Янко Волни, скрипач, композитор, директор музыкальной школы и профессор на пенсии, уважаемый гражданин, был похоронен с музыкой, венками, цветами и надгробными речами, в августе 1976-го, на Чератском кладбище. Весь город вышел на похороны. Это была торжественная церемония. Когда глубоко опечаленные домочадцы вернулись с кладбища домой, то собрались в большом зале, и, проводив родственников и друзей, просидели в молчании глубоко за полночь. Они переглядывались растерянно и печально, как маленький экипаж корабля, севшего на мель. Геда всматривался в портреты предков, как будто видел их в первый раз. Я чувствую себя, как ребенок, внезапно вымолвил он вполголоса. Спрашиваю себя, смогу ли я вообще жить без отца. Мать на это горько зарыдала.
Из новой Гединой компании на похороны приехал только Владо Летич. Был период отпусков, а англичане все еще находились в Венгрии. Все они потом искренне оплакали старого господина. Придя в дом, Милан постоянно оглядывался в ожидании, что в комнату войдет элегантный и благородный старец и вежливо пожмет всем руку. В голове не укладывается, что я больше никогда не смогу пожать ему руку, сказал он. Он делал это так благородно и сердечно.
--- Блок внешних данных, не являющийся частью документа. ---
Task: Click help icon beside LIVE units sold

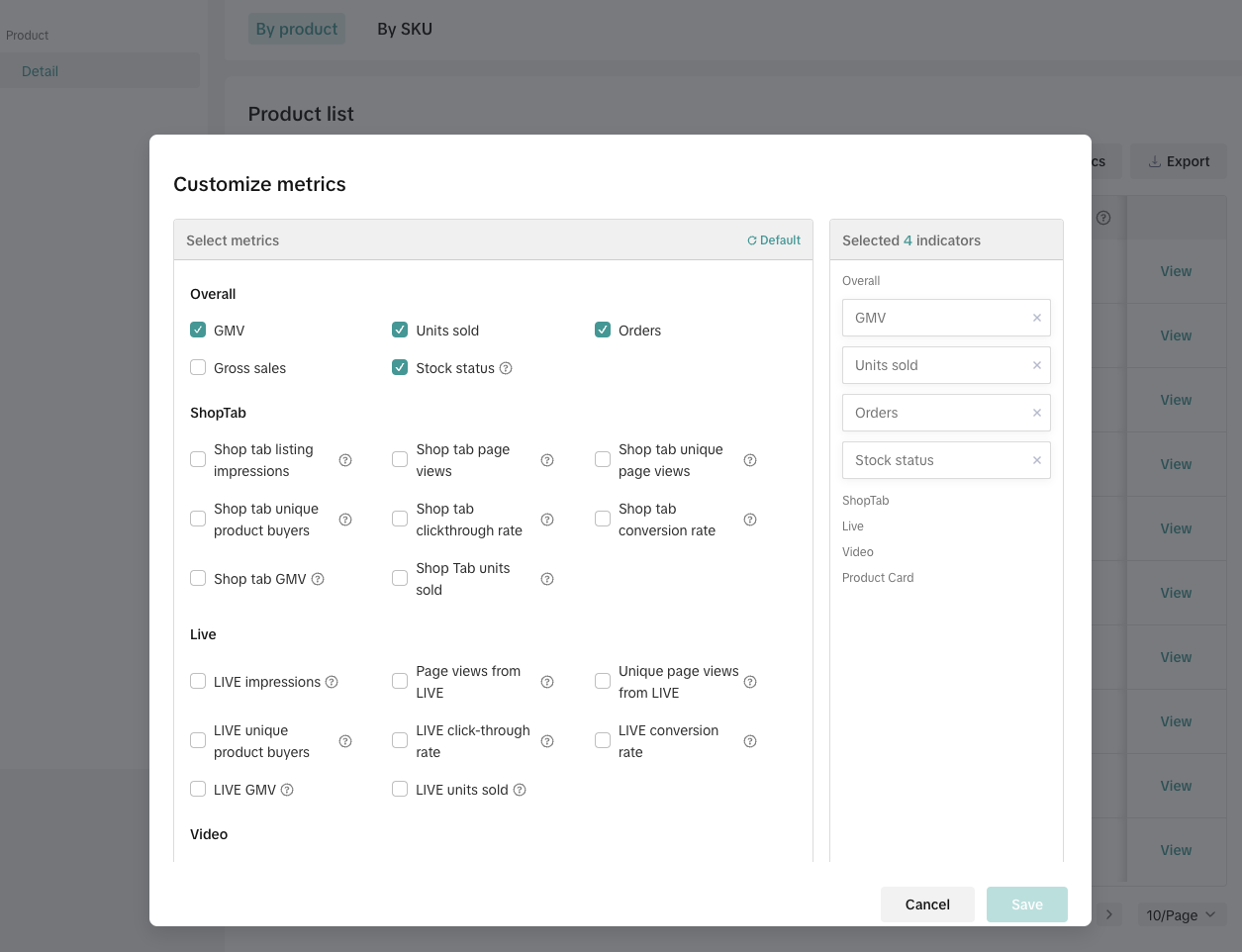Action: coord(520,790)
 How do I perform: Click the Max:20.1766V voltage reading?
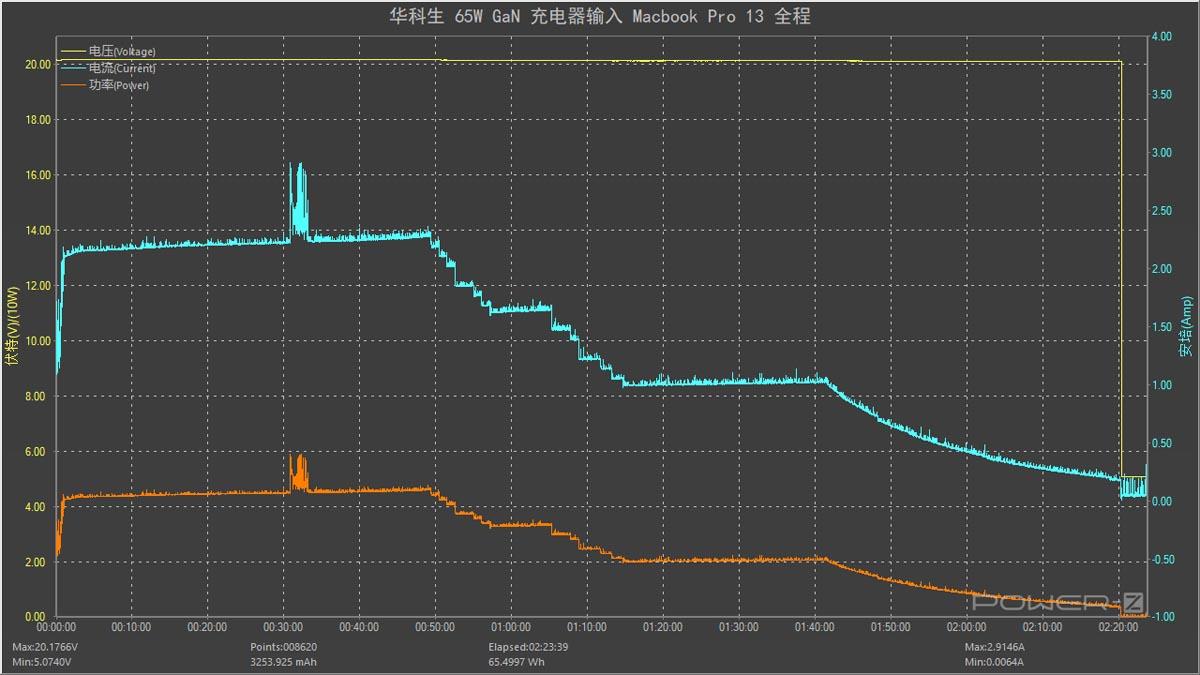coord(45,647)
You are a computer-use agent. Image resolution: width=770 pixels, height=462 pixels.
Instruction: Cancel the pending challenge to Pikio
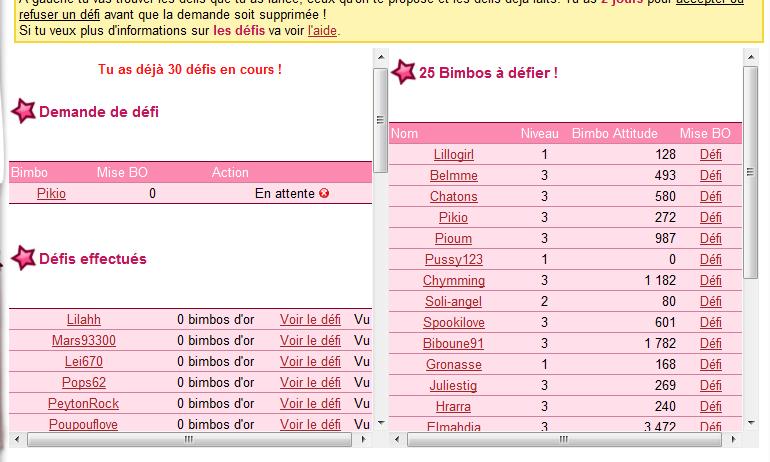click(x=324, y=194)
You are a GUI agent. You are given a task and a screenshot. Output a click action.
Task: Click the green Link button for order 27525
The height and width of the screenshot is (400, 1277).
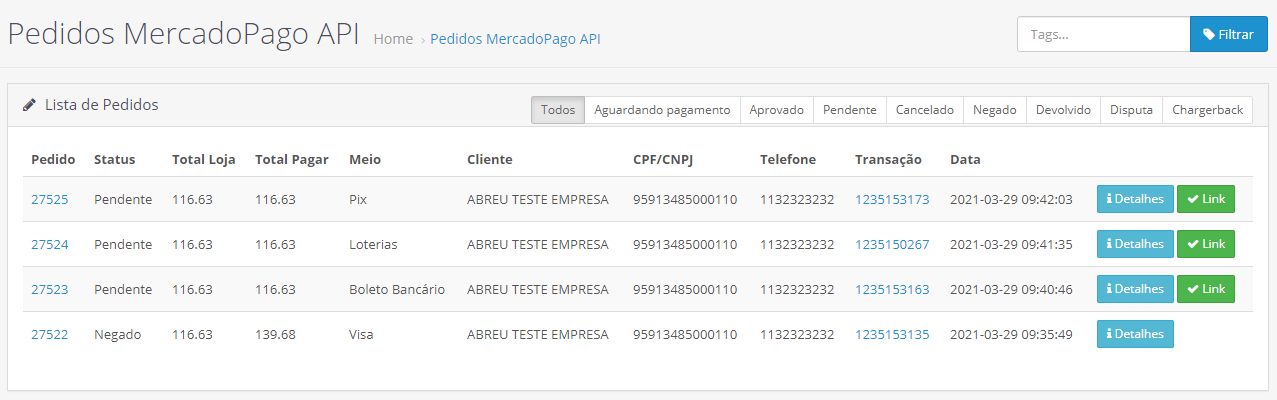[1205, 199]
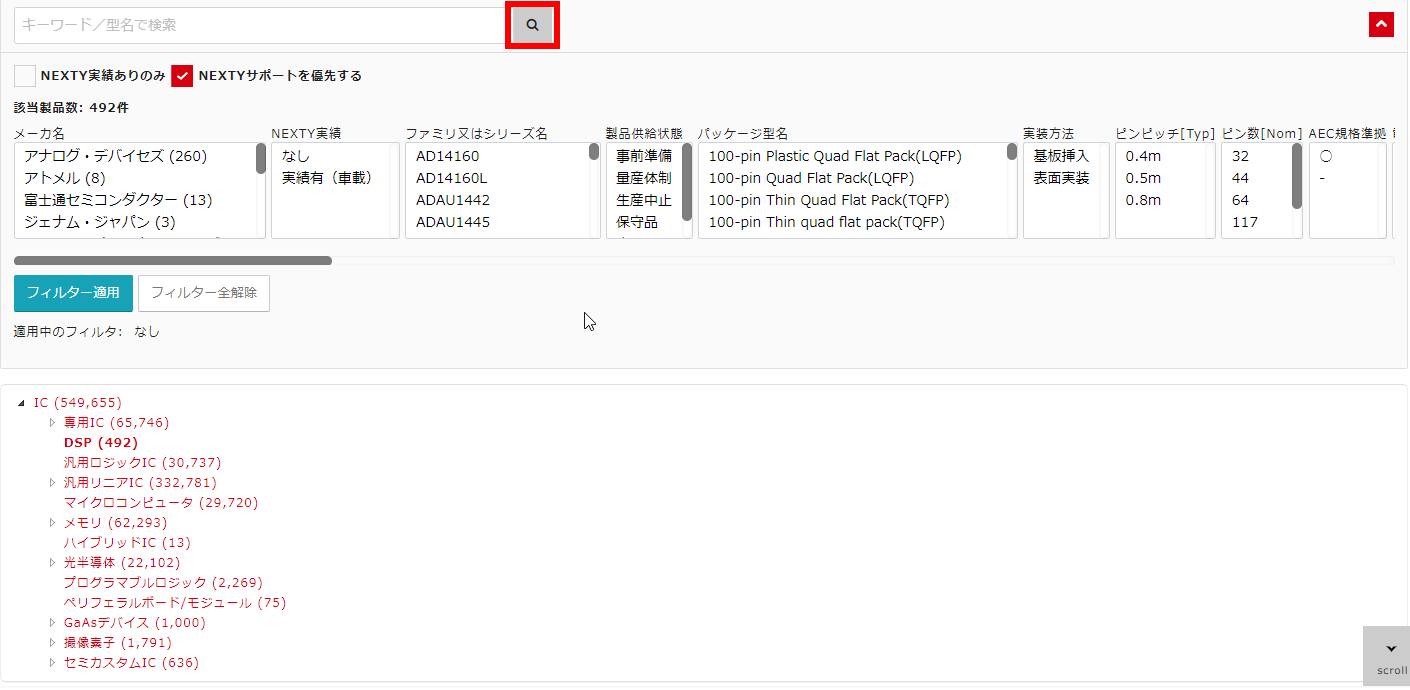Viewport: 1410px width, 690px height.
Task: Select AD14160 in the family list
Action: 445,156
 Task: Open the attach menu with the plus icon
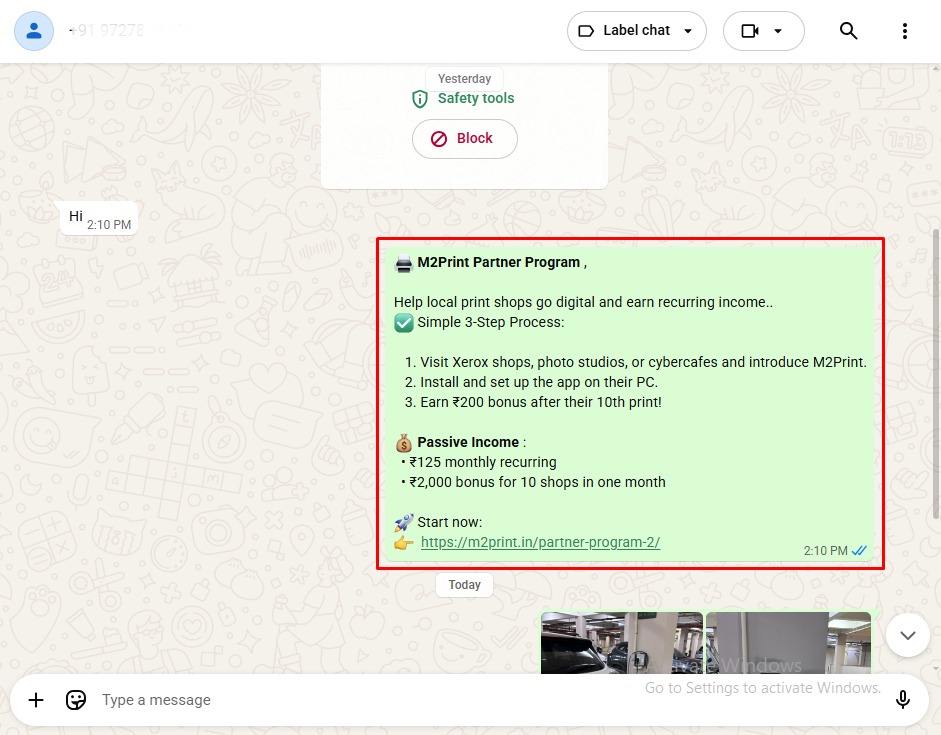(x=36, y=699)
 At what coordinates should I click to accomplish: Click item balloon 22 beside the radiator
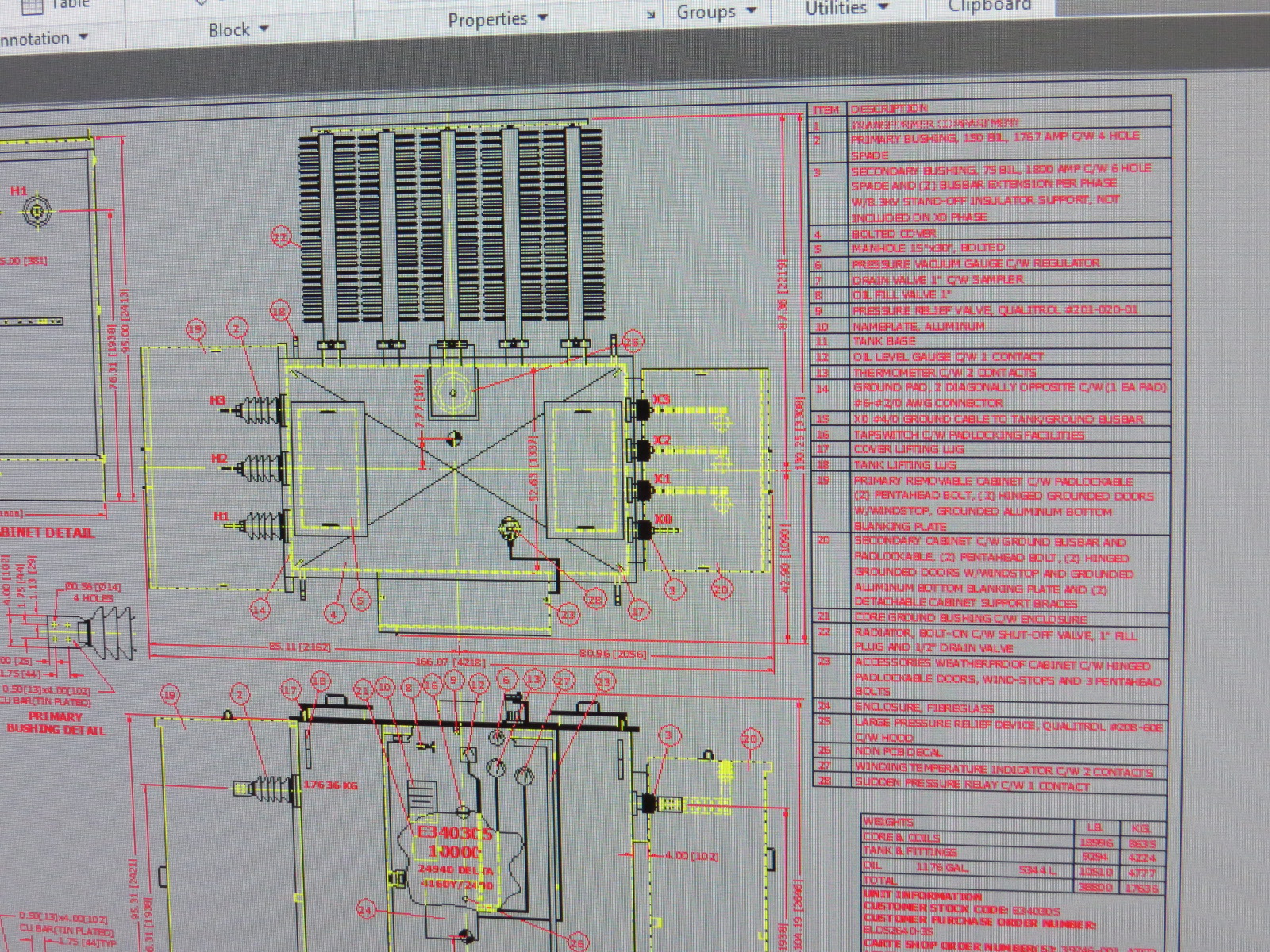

Той осенью Томас зашел к Геде всего один раз, и то, когда Летич вез его в белградский аэропорт. Ему нужно было срочно по каким-то делам лететь в Лондон, вот он и заехал попрощаться. Мне очень жаль вашего отца, выразил он сочувствие Геде, таких людей в новых поколениях все меньше. Немного рассказал об их пребывании в Венгрии. Он был доволен, нашел достаточно текстов Казинци. Я набрал ворох материалов, теперь осталось все это перевести и обработать, может быть, уже весной смогу закончить книгу, вы ее получите одним из первых, пообещал он. Пожалел, что профессор не дожил, ведь там будет и два письма митрополита Стратрат…, — он опять не смог выговорить «Стратимировича», — причем из того периода, когда он уже помирился с Досифеем. Тесса остается, и я надеюсь, что через нее мы будем поддерживать связь, добавил он. Да, перебила она, я остаюсь. Владо говорит, что мой случай — хождение по мукам, но с плоскостопием. Твердит, что передо мной стоит вечный русский вопрос — что делать? В сущности, так оно и есть. Письма, которые я ищу, судя по всему, я найти не смогу, теперь мне уже ясно. Тогда мне нужно или отказаться от романа, или довольствоваться тем материалом, который у меня есть, что существенно меняет жанр. Если, следуя идее профессора, я решусь на параллельные путевые заметки, то окажусь в еще большем затруднении, потому что речь не о произведении Марко Поло, а о почти неизвестной книге некой мисс Пардоу. Чтобы дать читателю возможность сравнить обстоятельства разных эпох, следовало бы рядом с моим текстом приводить абзац за абзацем текст из ее книги. И чего я тогда добьюсь? Покажу, что вещи с течением времени меняются, а это всем прекрасно известно, и что моя предшественница из девятнадцатого века была романтична, что совершенно естественно. И вот опять передо мной русский вопрос — что делать? Я попытаюсь написать книгу на основании заметок, которые веду с тех пор, как сюда приехала. Что-то вроде романа об этом исследовании. Как вы думаете, обратилась она к Геде. Здесь бы это с удовольствием читали, согласился он, а там — уж не знаю. Надеюсь, что и мне удастся еще раз приехать, сказал Томас при расставании, стискивая Геде руку. Я не отказался от мысли разыскать патент на ту скрипку. Вы должны мне помочь. Геда пригласил его приезжать, когда захочет. Видите, здесь хватит места для всех.